For instance, Tim Rogers’ review of Elder Scrolls: Oblivion:
Friends of mine, mostly people on Xbox Live, got all guidance counselor-y and tried to tell me that the story is the last thing you want to appreciate about Oblivion. Said one guy, “Like, I played for like sixty hours before going into my first Oblivion gate, dude.” What do you do for sixty hours, apparently? You harvest berries, or mushrooms, grind elements with your Novice Mortar and Pestle so that they show up as fatigue-curing items in the tools tab of your inventory, or take side-quests, or join the Shadow Guild and make your pretend self become a pretend pretend assassin. This would be great, except: I don’t like playing Oblivion. It’s not fun. The collision and physics are sketchy as s—. You get on your horse and ride, and it just feels like it’s hovering above the world. …

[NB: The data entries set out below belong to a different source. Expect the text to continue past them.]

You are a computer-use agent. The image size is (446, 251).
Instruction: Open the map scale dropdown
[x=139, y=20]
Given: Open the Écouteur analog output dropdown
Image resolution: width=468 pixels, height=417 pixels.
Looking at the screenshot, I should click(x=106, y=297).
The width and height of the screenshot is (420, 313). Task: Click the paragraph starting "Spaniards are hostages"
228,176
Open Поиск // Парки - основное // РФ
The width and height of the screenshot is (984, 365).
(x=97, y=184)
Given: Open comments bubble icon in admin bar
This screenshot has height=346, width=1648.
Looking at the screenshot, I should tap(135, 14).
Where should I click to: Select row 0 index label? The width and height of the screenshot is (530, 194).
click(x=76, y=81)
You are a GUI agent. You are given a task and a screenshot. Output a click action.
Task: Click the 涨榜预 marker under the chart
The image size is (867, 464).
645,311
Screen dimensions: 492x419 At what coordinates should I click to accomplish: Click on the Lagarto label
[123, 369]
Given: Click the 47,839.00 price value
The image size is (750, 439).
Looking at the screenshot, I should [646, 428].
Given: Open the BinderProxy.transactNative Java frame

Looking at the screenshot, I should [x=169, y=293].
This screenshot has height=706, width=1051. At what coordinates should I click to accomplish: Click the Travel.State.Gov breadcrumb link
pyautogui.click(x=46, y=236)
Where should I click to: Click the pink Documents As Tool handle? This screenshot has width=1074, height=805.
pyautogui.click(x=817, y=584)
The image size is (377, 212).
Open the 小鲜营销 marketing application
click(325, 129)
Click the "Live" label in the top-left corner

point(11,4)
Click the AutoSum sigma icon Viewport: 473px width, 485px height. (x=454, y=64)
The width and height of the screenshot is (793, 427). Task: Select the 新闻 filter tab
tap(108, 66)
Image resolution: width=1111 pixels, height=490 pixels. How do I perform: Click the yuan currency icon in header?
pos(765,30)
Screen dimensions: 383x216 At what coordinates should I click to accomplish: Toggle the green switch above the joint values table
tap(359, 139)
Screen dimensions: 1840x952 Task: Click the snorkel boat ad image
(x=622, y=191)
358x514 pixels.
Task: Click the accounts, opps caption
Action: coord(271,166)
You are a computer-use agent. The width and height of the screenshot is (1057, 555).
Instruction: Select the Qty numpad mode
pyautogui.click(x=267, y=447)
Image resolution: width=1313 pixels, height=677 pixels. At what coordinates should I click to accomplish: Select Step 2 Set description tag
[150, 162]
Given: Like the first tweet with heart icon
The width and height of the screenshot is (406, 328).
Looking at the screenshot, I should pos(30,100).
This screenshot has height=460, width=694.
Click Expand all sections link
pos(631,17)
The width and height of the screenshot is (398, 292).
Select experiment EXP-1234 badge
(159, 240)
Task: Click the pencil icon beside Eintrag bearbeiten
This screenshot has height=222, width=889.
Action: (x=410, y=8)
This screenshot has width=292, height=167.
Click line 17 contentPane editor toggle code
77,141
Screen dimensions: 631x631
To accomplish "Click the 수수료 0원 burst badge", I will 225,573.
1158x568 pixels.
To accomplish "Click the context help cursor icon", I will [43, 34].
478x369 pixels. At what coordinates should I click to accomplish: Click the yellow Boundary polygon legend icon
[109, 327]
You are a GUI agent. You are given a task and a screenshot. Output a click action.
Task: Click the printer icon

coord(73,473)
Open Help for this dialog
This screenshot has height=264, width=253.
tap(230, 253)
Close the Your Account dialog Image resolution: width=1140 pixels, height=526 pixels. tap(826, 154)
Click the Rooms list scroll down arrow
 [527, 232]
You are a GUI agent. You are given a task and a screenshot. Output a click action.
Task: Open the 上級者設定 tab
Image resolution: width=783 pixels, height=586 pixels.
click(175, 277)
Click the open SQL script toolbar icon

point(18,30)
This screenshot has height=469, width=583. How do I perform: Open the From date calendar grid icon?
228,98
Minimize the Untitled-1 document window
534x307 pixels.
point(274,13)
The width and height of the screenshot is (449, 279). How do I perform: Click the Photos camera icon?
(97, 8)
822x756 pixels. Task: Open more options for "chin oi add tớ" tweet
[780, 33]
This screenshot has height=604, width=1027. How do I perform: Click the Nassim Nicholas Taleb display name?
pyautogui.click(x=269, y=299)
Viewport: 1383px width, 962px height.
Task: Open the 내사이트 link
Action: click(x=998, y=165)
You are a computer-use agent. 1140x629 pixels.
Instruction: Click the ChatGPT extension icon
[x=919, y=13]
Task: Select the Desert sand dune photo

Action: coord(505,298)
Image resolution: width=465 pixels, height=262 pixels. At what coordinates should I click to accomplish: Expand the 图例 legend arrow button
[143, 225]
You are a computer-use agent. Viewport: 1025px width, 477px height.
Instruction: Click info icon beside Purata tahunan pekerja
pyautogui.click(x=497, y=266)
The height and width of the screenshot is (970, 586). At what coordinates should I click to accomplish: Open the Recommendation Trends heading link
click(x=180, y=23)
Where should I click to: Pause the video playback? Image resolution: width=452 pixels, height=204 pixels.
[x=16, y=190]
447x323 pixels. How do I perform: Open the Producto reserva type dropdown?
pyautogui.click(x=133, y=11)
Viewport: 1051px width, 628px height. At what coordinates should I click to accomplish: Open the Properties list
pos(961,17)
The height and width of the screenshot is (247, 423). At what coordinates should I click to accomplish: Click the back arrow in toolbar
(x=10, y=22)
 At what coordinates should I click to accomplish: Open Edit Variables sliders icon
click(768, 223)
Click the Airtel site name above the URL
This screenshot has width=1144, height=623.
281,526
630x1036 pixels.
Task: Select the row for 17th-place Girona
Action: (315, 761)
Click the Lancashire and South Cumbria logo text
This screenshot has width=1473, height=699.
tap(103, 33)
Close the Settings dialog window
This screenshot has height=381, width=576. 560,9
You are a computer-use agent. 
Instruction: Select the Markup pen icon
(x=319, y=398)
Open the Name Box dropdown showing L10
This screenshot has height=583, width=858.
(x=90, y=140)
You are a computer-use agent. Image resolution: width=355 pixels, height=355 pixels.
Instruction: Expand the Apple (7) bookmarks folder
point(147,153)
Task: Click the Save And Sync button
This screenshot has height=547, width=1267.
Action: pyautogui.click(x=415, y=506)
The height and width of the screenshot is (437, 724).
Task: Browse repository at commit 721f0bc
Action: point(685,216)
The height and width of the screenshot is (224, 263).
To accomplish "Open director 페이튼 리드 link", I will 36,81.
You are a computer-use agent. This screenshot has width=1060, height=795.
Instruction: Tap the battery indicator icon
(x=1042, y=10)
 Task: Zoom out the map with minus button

Add to this a combat engine that is not Halo, and you make me frown. Why should the combat engine be Halo, you ask? Well, because it’s a first-person game. … Here in Oblivion, when there’s a weird little delay between your pressing of a button and your character’s swinging his sword, where in the end, you’re just bashing buttons and slamming your numbers against your opponent’s numbers, expecting ultimate victory, it just doesn’t feel fun. It doesn’t feel entertaining. I’m sure if you spend all of your time plotting which orcs to kill next in World of Warcraft with guild-mates as excited as you are about clicking that mouse, if the most exciting part of your evening tends to be when you ask this Night Elf who is actually a girl in New Hampshire who’s probably hot what she’s drinking tonight and she says “Peach Schnapps” and you feel a stir in your boxers like Hell yeah, she might be drunk soon, then maybe Oblivion seems like “Ben-Hur” must have seemed to the moviegoing kids of 1959 who’d spent their fall semesters reading books.
Right on. Or take Heather Campbell’s review of Zelda: Twilight Princess. I wrote a column last year about how I’m done with Madden games until they stop charging $50 for a roster update; I’m planning to rerun that column every year until it changes. Similarly, these lines from Campbell’s review should be the epigraph to 9 out of 10 video game reviews:
There is no reason to find a twig somewhere to light a candle to open a door to get a bigger stick. There’s no bliss in shifting blocks around till they line up. And there’s no fun in bringing a barrel of water across an ugly field.
I made many of the same points in an earlier post about Twilight Princess: “If these … tasks aren’t building a larger narrative and are frustrating or seem like unnecessary barriers to moving on, then they become make-work. Worse, they’re make-work that’s been done dozens of times in previous games and that doesn’t even follow the logic of puzzles.” (Campbell calls the game “video-game busywork.”) I also noted that
the torch puzzle makes no sense at all. Imagine it as a word game: “You’re in a room with two unlit torches and a door on a raised platform that’s out of your reach. How do you proceed?” There’s no logical answer to that. In the real world, lighting torches doesn’t make stairs appear. You would only know to think of that solution if you’ve played video games and know the convention.
Or, as Campbell puts it: “What’s worse, this is a game that speaks a vocabulary only known to gamers. Show it to a friend who doesn’t game, and they’ll disarm you with the simplest question: Why?”
Anyways, if it seems like I’m excited about Action Button, I am. It’s depressing how few sites and reviews there are like this. Which makes it that much greater to find one.